Her mouth twisted as she peered past him to the packed dirt that surrounded the ruins of the farmhouse. At one point the building must have belonged to a prosperous farmer because it was two full stories high. “No,” she said, assessing the distance. “It’s too far for that.”
“Even for you?”
“I’m not an idiot, George.”
He did not agree with her nearly as fast as he should have done. Which was to say, not at all.
“Very well,” was what he did say. “Let’s get you down.”
She breathed in. Then out. Then said, “Thank you.”
He looked over at her with a strange expression. Disbelief, maybe, that she’d uttered the words thank and you in the same sentence?
“It’s going to be dark soon,” she said, her nose crinkling as she looked up at the sky. “It would have been awful to have been stuck—” She cleared her throat. “Thank you.”
He acknowledged this with the briefest of nods. “Can you manage the ladder?”
“I think so.” It would hurt dreadfully, but she could do it. “Yes.”
“I could carry you.”
“On the ladder?”
“On my back.”
“I’m not getting on your back.”
“It’s not where I’d want you,” he muttered.
She looked up sharply.
“Right, well,” he continued, climbing another two rungs up. The edge of the roof was now even with his hips. “Can you stand?”
She stared at him dumbly.
“I would like to see how much weight you can put on that ankle,” he explained.
“Oh,” she mumbled. “Of course.”
She probably shouldn’t have attempted it. The slant of the roof was such that she’d need both her feet for balance, and her right was near to useless by this point. But she tried, because she hated showing weakness in front of this man, or
maybe she tried just because it wasn’t in her nature not to try—anything—or maybe she just didn’t think the matter through in the first place, but she stood, and she stumbled, and she sat right back down.
But not before a choked cry of pain tore across her lips.
George was off the ladder and on the roof in a second. “You little fool,” he muttered, but there was affection in his voice, or at least as much affection as he ever showed. “May I see it?”
Grudgingly, she poked her foot in his direction. She’d already removed her shoe.
He touched it clinically, cupping her heel in one hand as he tested her range of motion with the other. “Does it hurt here?” he asked, pressing lightly on the outside of her ankle.
Billie let out a hiss of pain before she could stop herself and nodded.
He moved to another spot. “Here?”
She nodded again. “But not quite as much.”
“What about—”
A bolt of pain shot through her foot, so intense it was positively electric. Without even thinking, she yanked it back from his hands.
“I’ll take that as a yes,” he said with a frown. “But I don’t think it’s broken.”
“Of course it’s not broken,” she practically snapped. Which was a ridiculous thing to say because there was no of course about it. But George Rokesby always brought out the worst in her, and it didn’t help that her foot hurt, damn it all.
“A sprain,” George said, ignoring her little outburst.
“I know.” Petulantly. Again. She hated herself right now.
He smiled blandly. “Of course you do.”
She wanted to kill him.
“I’ll go first,” George announced. “That way if you stumble I’ll be able to stop you from falling.”

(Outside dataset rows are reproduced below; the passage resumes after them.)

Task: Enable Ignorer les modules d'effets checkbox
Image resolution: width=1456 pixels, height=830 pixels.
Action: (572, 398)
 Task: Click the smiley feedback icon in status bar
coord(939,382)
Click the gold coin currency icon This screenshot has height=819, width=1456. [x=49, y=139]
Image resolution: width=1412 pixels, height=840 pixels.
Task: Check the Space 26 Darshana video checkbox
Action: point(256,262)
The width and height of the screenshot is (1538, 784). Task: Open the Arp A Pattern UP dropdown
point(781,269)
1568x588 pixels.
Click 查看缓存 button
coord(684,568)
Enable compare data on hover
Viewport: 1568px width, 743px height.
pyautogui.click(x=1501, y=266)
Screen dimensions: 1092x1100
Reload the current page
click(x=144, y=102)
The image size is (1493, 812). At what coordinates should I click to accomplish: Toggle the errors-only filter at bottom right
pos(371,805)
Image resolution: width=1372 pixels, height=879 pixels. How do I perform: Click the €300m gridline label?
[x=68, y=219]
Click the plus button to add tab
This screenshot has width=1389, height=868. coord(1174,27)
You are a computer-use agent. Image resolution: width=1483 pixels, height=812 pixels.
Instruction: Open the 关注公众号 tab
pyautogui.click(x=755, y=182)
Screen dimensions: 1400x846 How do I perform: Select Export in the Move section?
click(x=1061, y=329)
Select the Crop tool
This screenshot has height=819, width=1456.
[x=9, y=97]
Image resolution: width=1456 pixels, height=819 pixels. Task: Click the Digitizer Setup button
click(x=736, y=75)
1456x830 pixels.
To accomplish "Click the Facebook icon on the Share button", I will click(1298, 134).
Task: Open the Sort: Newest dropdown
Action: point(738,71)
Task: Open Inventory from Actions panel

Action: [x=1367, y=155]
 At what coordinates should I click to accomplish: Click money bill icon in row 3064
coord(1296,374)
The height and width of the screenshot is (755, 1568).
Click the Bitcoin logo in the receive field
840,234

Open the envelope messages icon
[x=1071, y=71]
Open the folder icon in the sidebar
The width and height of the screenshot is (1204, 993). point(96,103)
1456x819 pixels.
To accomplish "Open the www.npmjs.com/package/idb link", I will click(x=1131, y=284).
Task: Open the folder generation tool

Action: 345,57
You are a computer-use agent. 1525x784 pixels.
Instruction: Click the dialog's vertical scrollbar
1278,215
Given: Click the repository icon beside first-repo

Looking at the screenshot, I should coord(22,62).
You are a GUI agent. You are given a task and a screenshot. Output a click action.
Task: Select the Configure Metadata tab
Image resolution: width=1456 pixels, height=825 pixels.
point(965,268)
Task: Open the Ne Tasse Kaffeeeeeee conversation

Billie nodded. It was a good plan, the only plan, really, and she’d be stupid to argue just because he was the one who’d come up with it. Even if that had been her initial impulse.
“Ready?” he asked.
She nodded again. “You’re not concerned that I’ll knock you off the ladder?”
“No.”
No explanations. Just no. As if it were absurd even to ponder the question.
She looked up sharply. He looked so solid. And strong. And dependable. He’d always been dependable, she realized. She was just usually too busy being irritated by him to notice.